# THE TASK:
Copy out all of the data below word for word, leaving out the pictures.

☆ ☆ ☆

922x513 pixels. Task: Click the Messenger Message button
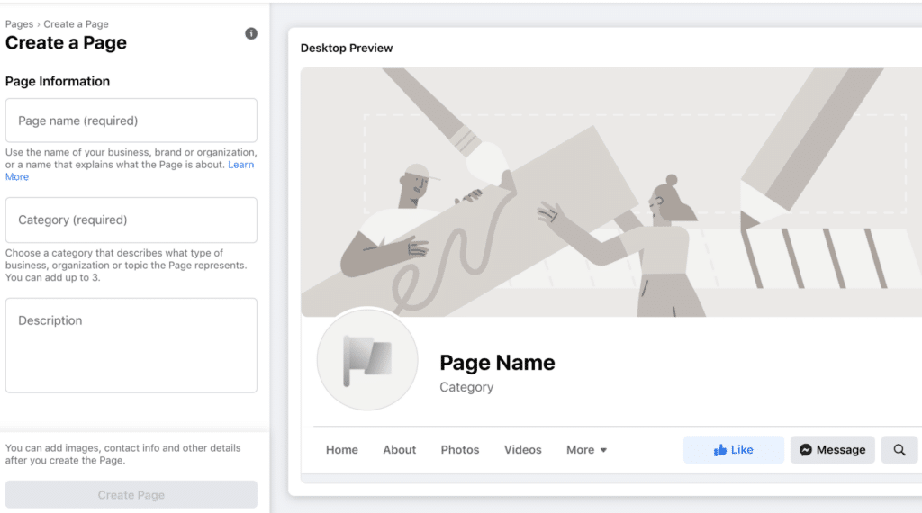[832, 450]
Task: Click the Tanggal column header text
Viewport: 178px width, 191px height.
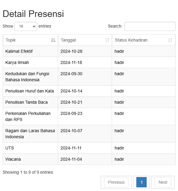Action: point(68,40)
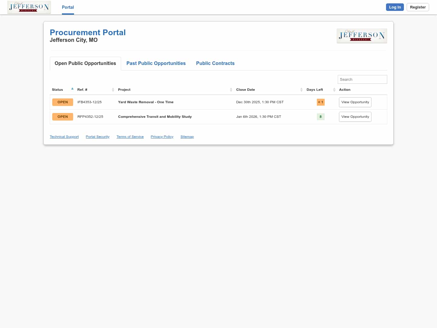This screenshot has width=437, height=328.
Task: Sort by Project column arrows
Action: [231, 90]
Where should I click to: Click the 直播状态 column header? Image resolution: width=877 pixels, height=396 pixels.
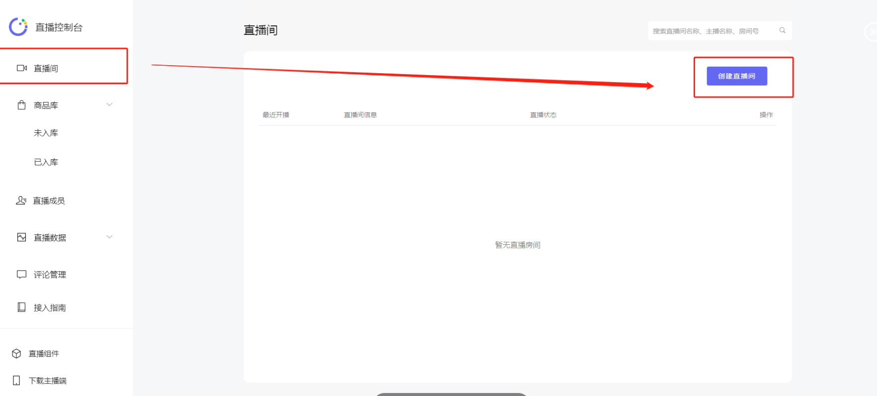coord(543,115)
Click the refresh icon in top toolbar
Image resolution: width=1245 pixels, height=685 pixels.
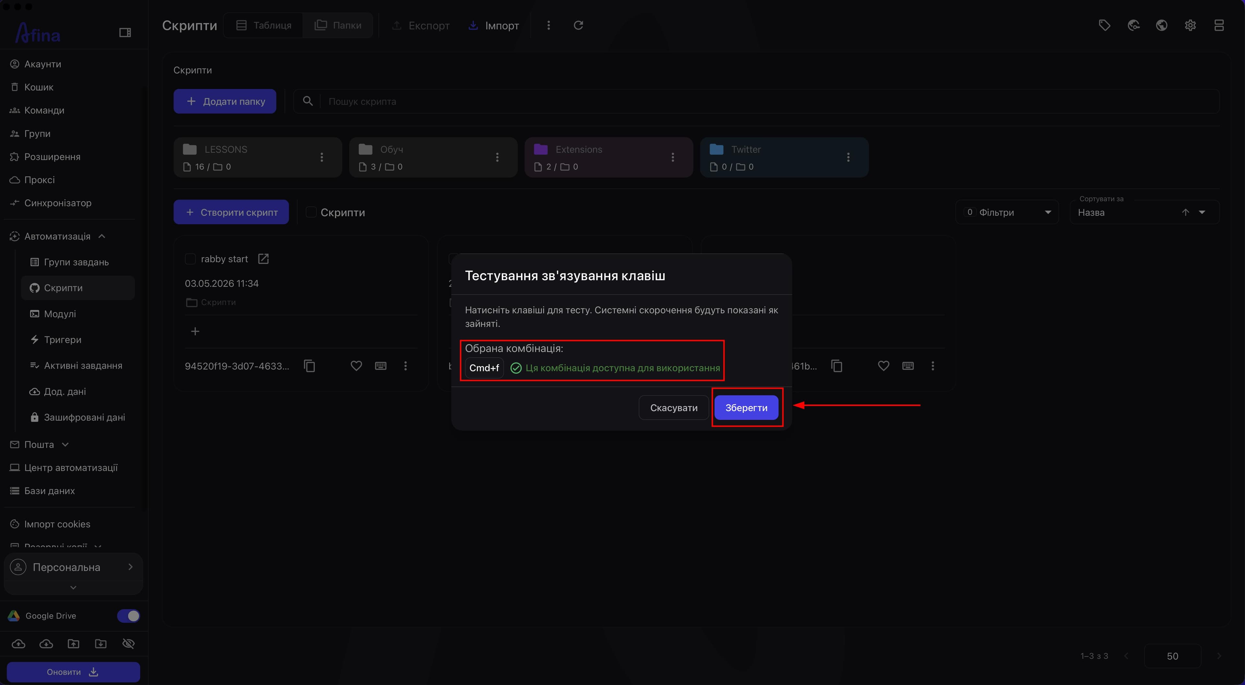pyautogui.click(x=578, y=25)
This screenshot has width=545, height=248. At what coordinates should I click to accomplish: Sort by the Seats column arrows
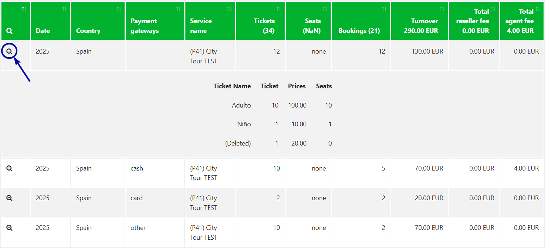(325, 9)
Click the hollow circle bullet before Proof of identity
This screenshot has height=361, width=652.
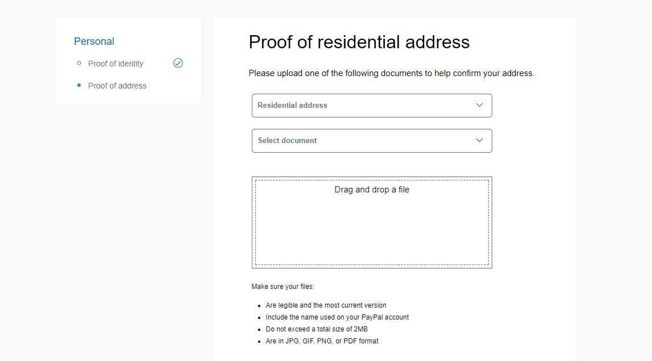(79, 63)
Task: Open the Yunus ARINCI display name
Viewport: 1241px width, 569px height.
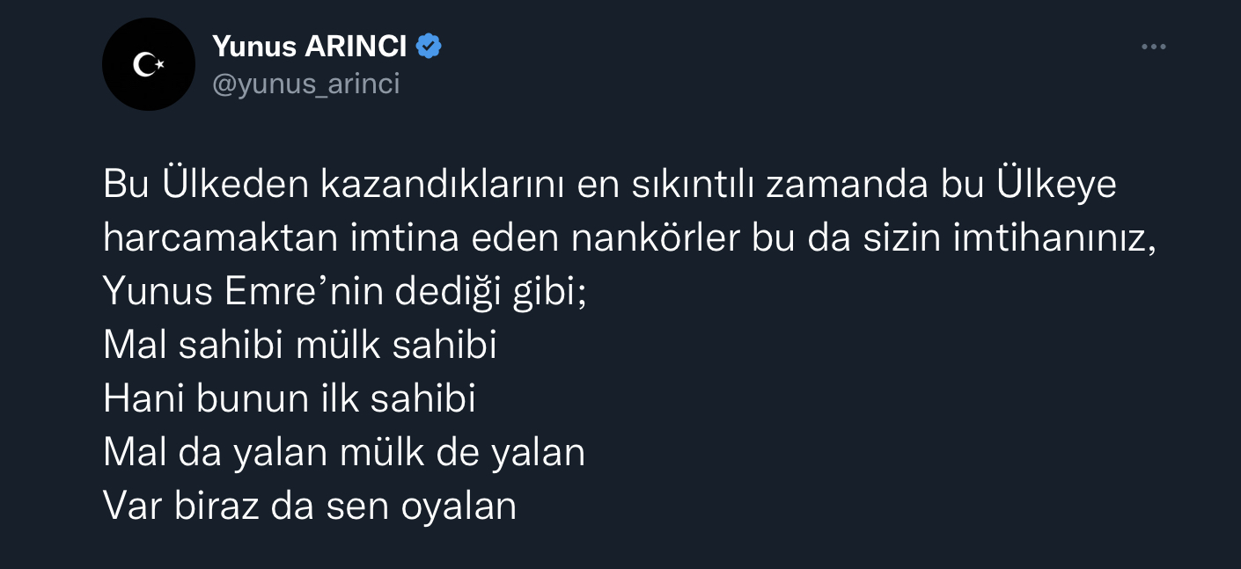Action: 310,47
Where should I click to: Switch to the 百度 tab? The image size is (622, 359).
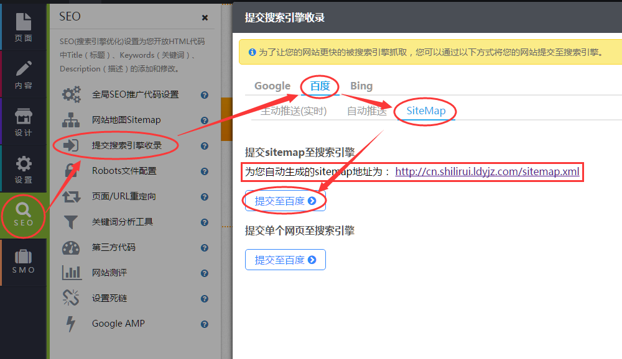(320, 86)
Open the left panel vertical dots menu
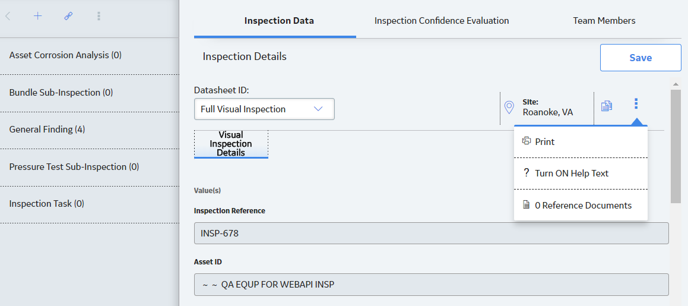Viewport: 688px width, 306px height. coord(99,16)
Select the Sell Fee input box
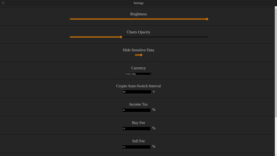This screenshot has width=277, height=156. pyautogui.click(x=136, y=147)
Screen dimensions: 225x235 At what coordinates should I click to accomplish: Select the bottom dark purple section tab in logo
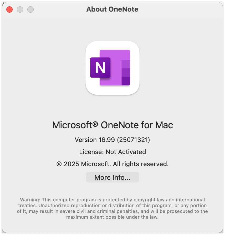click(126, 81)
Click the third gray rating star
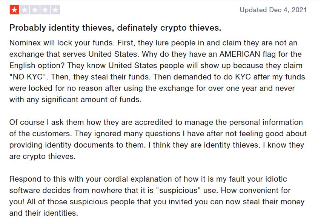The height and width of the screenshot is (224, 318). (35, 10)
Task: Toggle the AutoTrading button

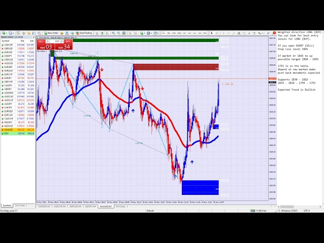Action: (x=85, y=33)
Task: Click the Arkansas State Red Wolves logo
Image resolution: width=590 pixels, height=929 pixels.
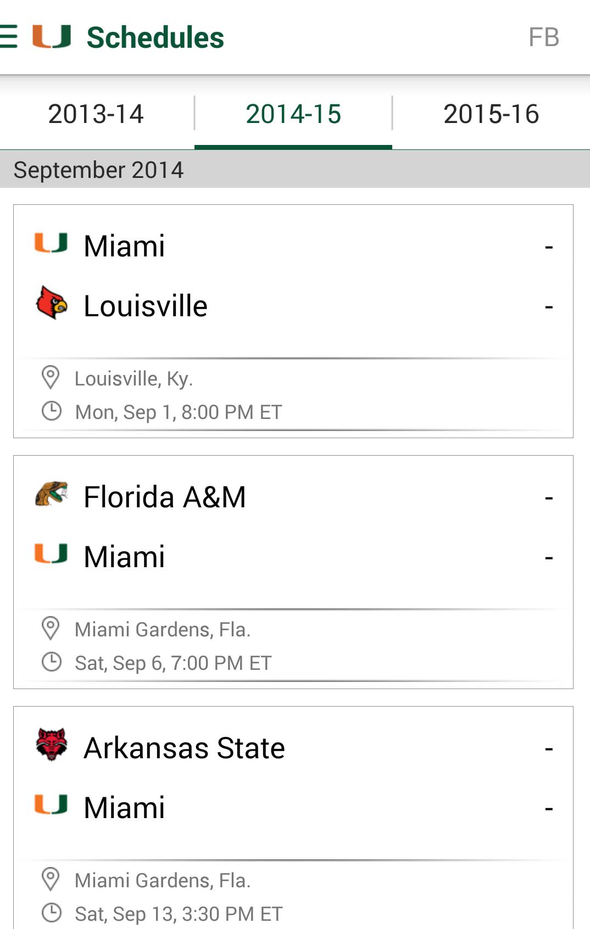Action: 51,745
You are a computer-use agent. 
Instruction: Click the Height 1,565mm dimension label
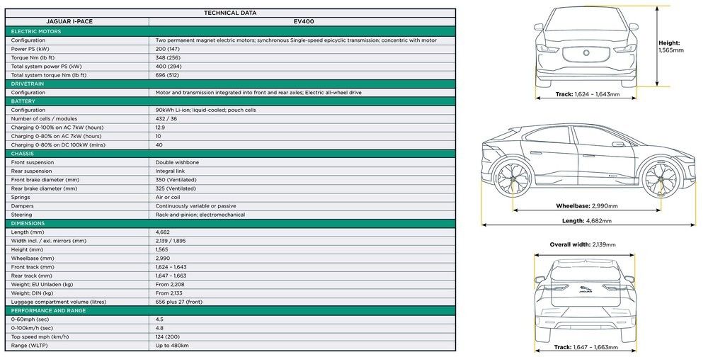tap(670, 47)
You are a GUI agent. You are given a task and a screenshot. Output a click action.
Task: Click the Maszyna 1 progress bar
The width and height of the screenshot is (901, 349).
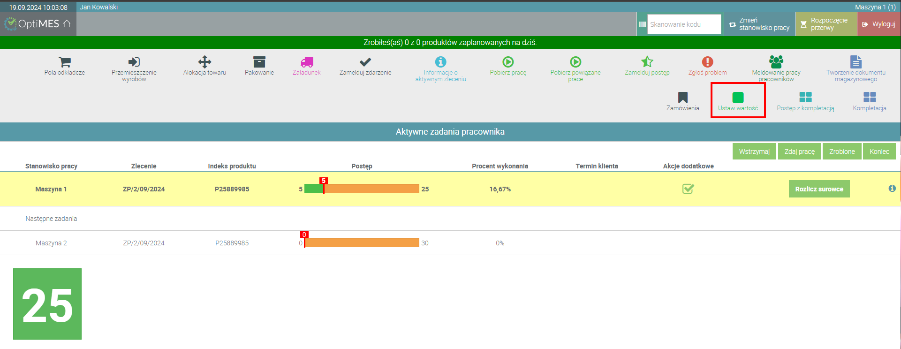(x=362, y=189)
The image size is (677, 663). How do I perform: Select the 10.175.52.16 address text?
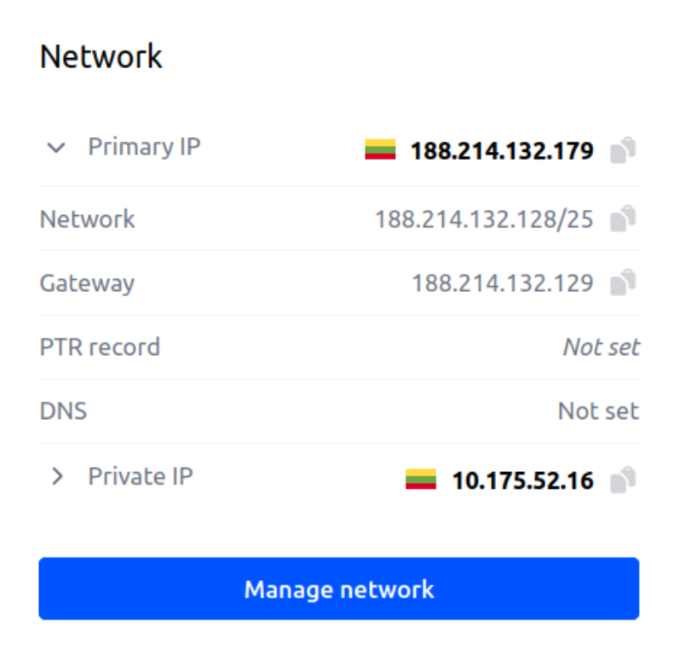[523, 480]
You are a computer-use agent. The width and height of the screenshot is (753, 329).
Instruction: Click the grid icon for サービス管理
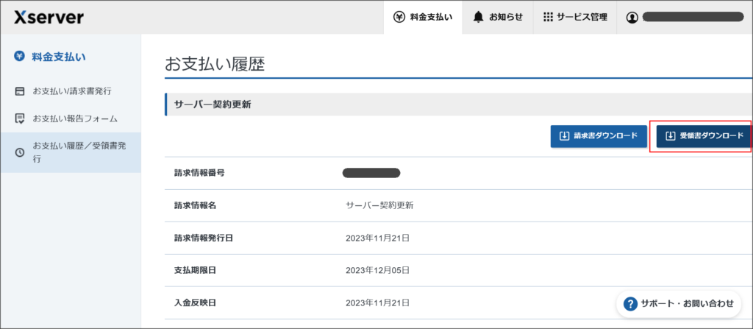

☆ ☆ ☆

# TASK RESPONSE:
922x513 pixels. Task: Click the Messenger Message button
[832, 450]
Task: Click the Tanggal column header text
Viewport: 178px width, 191px height.
Action: point(68,40)
This screenshot has width=437, height=328.
Task: Sort by Project column arrows
Action: [231, 90]
Where should I click to: Click the 直播状态 column header? Image resolution: width=877 pixels, height=396 pixels.
coord(543,115)
Click the refresh icon in top toolbar
Image resolution: width=1245 pixels, height=685 pixels.
pyautogui.click(x=578, y=25)
This screenshot has width=545, height=248. At what coordinates should I click to accomplish: Sort by the Seats column arrows
(325, 9)
Click the hollow circle bullet before Proof of identity
This screenshot has height=361, width=652.
(79, 63)
Task: Open the Yunus ARINCI display name
Viewport: 1241px width, 569px height.
Action: 310,47
Where should I click to: Switch to the 百度 tab? The image size is (622, 359).
(320, 86)
Open the left panel vertical dots menu
Viewport: 688px width, 306px height. coord(99,16)
Select the Sell Fee input box
This screenshot has width=277, height=156. pyautogui.click(x=136, y=147)
Screen dimensions: 225x235 At what coordinates should I click to accomplish: Select the bottom dark purple section tab in logo
click(126, 81)
Click the third gray rating star
The height and width of the screenshot is (224, 318). (35, 10)
Task: Toggle the AutoTrading button

Action: (x=85, y=33)
Task: Click the Arkansas State Red Wolves logo
Image resolution: width=590 pixels, height=929 pixels.
Action: 51,745
You are a computer-use agent. 
Instruction: Click the Height 1,565mm dimension label
tap(670, 47)
You are a GUI agent. You are given a task and a screenshot. Output a click action.
Task: Click the Maszyna 1 progress bar
The width and height of the screenshot is (901, 349).
(x=362, y=189)
The image size is (677, 663). How do I perform: Select the 10.175.52.16 address text?
[523, 480]
You are a computer-use agent. The width and height of the screenshot is (753, 329).
Instruction: Click the grid icon for サービス管理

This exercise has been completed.